Noah, 29, says that he skips Google entirely when it comes to online-stalking dates: “I’d actually be more likely to look them up on Twitter or LinkedIn than Google them.” He considers social media a much more acceptable form of investigation, and hopes that prospective lady friends feel the same way. If a date was to look up one of his profiles, they would only find what he wanted them to find. “Everything [on social media] is stuff that I’ve done or I’ve purposefully put online,” but with Google, anything could come up. While he claims he has nothing to hide, this desire to unearth secrets puts Noah off—it “makes it seem like they’re looking for something or don’t trust me in some way.”

Isla, 27, says that Twitter is her downfall. “I go pretty far back,” she admits. “I have restrained myself from using Topsy to do time searches.” She feels guilty about this, but her comeuppance is swift, “I feel like the endless scroll is my punishment.” The hours she’s wasted are penalty enough. On top of that, she’s gotten in trouble for her detective work—creating an awkward moment after accidentally dropping the name of the company her date hadn’t told her he worked for. “He was confused but glossed past it.” Did she learn her lesson? Not so much—only carpal tunnel can do that: “At some point you get tired of scrolling.” 

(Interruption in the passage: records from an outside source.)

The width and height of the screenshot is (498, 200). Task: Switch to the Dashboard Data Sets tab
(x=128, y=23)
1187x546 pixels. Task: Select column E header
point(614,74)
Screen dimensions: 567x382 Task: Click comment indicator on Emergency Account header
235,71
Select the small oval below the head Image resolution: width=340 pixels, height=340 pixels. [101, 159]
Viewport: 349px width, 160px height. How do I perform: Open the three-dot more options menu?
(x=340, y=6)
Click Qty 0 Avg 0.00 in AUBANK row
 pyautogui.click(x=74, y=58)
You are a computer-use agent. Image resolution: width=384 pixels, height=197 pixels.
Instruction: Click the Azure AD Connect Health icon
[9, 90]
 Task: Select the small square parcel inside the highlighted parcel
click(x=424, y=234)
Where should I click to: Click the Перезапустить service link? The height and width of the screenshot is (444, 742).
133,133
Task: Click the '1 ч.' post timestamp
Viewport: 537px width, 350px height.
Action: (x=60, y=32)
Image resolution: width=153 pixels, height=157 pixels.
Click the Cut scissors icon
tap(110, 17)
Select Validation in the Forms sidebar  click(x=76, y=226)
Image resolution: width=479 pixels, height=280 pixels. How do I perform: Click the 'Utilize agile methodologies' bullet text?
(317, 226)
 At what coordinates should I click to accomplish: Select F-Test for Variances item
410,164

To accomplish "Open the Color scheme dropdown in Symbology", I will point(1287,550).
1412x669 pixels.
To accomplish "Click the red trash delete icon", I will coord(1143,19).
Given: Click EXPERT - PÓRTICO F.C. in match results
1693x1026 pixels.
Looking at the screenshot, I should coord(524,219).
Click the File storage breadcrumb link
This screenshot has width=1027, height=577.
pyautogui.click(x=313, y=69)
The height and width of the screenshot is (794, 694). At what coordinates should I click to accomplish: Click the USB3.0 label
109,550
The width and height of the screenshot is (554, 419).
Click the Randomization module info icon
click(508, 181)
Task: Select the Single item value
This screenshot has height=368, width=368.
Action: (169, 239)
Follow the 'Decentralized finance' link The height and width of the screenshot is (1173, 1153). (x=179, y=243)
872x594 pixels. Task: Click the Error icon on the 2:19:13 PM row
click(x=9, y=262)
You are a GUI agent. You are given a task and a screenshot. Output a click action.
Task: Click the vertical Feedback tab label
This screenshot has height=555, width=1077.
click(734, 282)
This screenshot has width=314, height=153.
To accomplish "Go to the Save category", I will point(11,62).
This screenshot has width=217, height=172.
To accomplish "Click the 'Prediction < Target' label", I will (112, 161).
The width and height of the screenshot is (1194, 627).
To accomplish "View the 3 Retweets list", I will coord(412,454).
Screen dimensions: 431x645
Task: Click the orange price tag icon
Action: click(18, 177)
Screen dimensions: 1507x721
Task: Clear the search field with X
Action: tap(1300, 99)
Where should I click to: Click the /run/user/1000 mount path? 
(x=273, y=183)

Ryan, 31, is an avid Twitter user, but the idea that a woman might read deep into his feed doesn’t scare him at all. However, he says, he would be upset if a date assumed he is his Internet persona. “The stalking doesn’t bother me one bit,” he says, but “if someone tried to extrapolate “Who is Ryan?” from it,” they would be in for a surprise. The information isn’t the problem, it’s assuming that the endless stream means anything IRL.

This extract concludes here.